But last week, Ryanair were dealt an incredible blow when they had to immediately cancel around 1,900 flights due to an administrative problem on their part. This is one of the biggest PR challenges they have faced, so we wanted to see how effectively Ryanair handled the news. With our APIs, we can use text analysis to measure the reaction to the announcement, both in the news and on social media.

 

mol (2)

 

To do this, we collected just under 600 news stories about the cancellations, and  30,000 Tweets mentioning Ryanair over the past week. We’ve isolated the following specific questions we’re going to answer:

  1. Ryanair announced the news late on Friday, an old PR trick to minimize negative coverage. How effective was this in the news cycle?
  2. Does this old-school PR trick have an effect on the social media reaction?
  3. Exactly how negative was the press coverage that Ryanair was trying to minimize?
  4. How many of the Tweets mentioning Ryanair were affected by the cancellations and how many were just jumping on the bandwagon?

 

1. Did Ryanair’s Friday evening press dump work?

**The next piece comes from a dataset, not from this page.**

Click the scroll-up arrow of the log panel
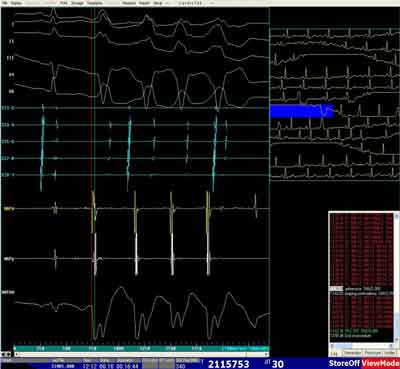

Ryanair first started cancelling flights on Friday morning, but decided not to officially announce the news until later that evening, which is a common PR trick – announce bad news late on a Friday so the press coverage is affected by the weekend lull, hopefully resulting in less coverage.
 

Using the News API, we can see that this strategy worked pretty well for Ryanair. To try and understand how much coverage the news got, we decided to track the volume of news stories published over the weekend period using our Time Series endpoint. We also wanted to see how the news spread across social media so we collected Tweets directed at Ryanair using, the Twitter API over the same period. In total we collected just under 30,000 Tweets and about 600 news articles. As all of our data points were time stamped it was easy to plot them side by side on one chart and compare the volume from each channel. Take a look below:

You can see above that announcing the news late on Friday meant that while the conversation about Ryanair took off on Twitter over the weekend, it took the press until Monday to catch up. It’s important to note here that on Monday there was no new news to be released except a detailed list of the flights affected – the press coverage on Monday was essentially working off old news. So by the comparatively small amount of stories over the weekend we can see that Ryanair successfully got out ahead of the story and minimized the immediate impact.  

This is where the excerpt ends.